According to Butch De La Hunt, president and CEO of the Park Rapids Lakes Area Chamber of Commerce, “It’s all about timing.”
Currently, the only places in the area that show up on a trip-planning map for EV users, PlugShare.com, are AmericInn and the Vagabond Village campground – both offering very slow, Level 1 charging facilities. They disappear if the user filters their search for fast-charging EV stations.
Regardless of the filter, the map shows a significant area around Park Rapids lacking EV readiness. Above 50 kilowatts (Level 2), Park Rapids becomes the center of a triangular void between charging stations in Fergus Falls, Bemidji, Staples and Brainerd. For folks wanting to charge their cars even faster (Level 3 or 4), there’s nowhere to stop but Brainerd between here and Duluth or the Twin Cities.
Soon after he started at the Chamber, De La Hunt started to grow concerned about this. “There’s a void between Hwy. 10 and Bemidji,” he said. “When you start to look at how people are planning their routes with their electric cars, they have to go around us because, right now, we’re kind of a hole that doesn’t have a stop to charge and get connected, unless you’re going to stay overnight and plug into a (slower) charging facility.”
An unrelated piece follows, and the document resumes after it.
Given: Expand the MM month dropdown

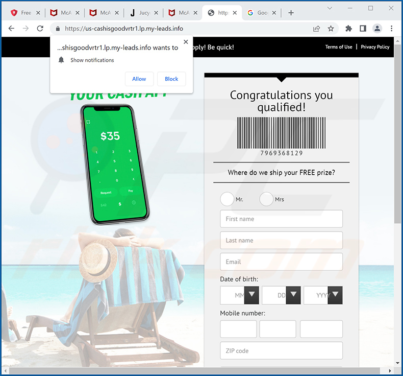Looking at the screenshot, I should (x=251, y=295).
He saw a need for something faster, especially with Lake Itasca just up the road. At their Feb. 5 meeting, Park Rapids City Planner Andrew Mack told ACTION Park Rapids that EV users will probably travel via Bemidji to visit Itasca.
‘Let’s get you on the map’
De La Hunt asked questions, and Minnesota Power came up with an answer. De La Hunt recalled a power company representative telling him, “There might be an opportunity. Let’s get you on the map here.”
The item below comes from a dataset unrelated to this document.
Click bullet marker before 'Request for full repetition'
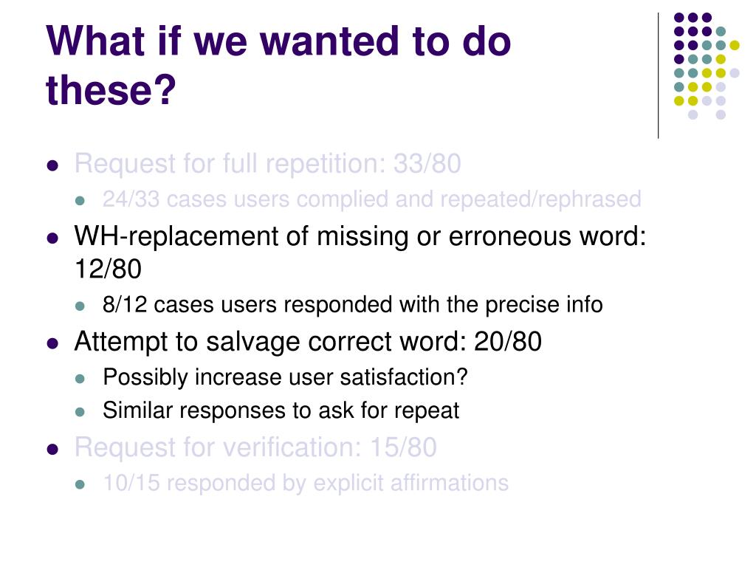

Ultimately, Minnesota Power offered a grant to advance the community’s EV readiness. Mack said the company is offering to place dual-head charging pedestals in two public areas of Park Rapids, plus donate $1,500 toward electrical installation.
“Right now, the cost of the electrical installation from a licensed electrician in the area is higher than the grant amount,” said Mack. “I’m in the process of looking for a match (for) the city’s share of that. There’s been strong indication from Enbridge Energy that they are interested in potentially funding that matching share.”
ACTION Park Rapids participants discussed two options for downtown placements, with the majority favoring a city-owned parking lot near city hall. Another charging station will likely go into the Minnesota Power property adjacent to the Chamber.
“We’ve got a little more homework … before we can take this item to the city council for a decision,” said Mack. “Mainly, the reason for wanting to make a decision now is, we don’t want to lose the grant from Minnesota Power to the community.”
Once the pedestals are in place, users will “pay at the pump” using a credit or debit card or perhaps a keyfob. De La Hunt anticipated future advances, like being able to pay with a smartphone or even reserve a charging station in advance.
De La Hunt and Mack noted that the move from combustion engines to electric vehicles – including government and school fleets – is among the goals of Gov. Tim Walz’s administration and traces back to federal fuel economy standards signed by Pres. George W. Bush in 2007.
Study and carry-through
The city council and the Chamber are pooling their resources this year to hire an intern, University of Minnesota Duluth student Adam Herberg, to “take on the larger look of EV readiness for the community,” said Mack. “We’ll be looking at not only where charging points are, but how we can roll this out, not only for public places but also private locations throughout the community and, ultimately, developing a plan that will become part of the city’s comprehensive plan update.”
Scheduled to start in May, Herberg will study different methods of implementing EV readiness, analyze fleet studies and look for opportunities for “further carry-through,” Mack said. “The driving force is not the city or the Chamber on this subject. It’s the private marketplace. Manufacturers are bringing the technology to the marketplace, and that’s what’s going to drive the demand.”
From his own observation, Mack added, “Our younger generations are taking a strong interest in alternative energy sources. They’re going to be the ones making purchasing decisions for their young families, coming up. It’s something that’s going to naturally occur, part of our evolving social fabric.”
“Boy, we’d surely like to be part of the route, though,” De La Hunt sighed.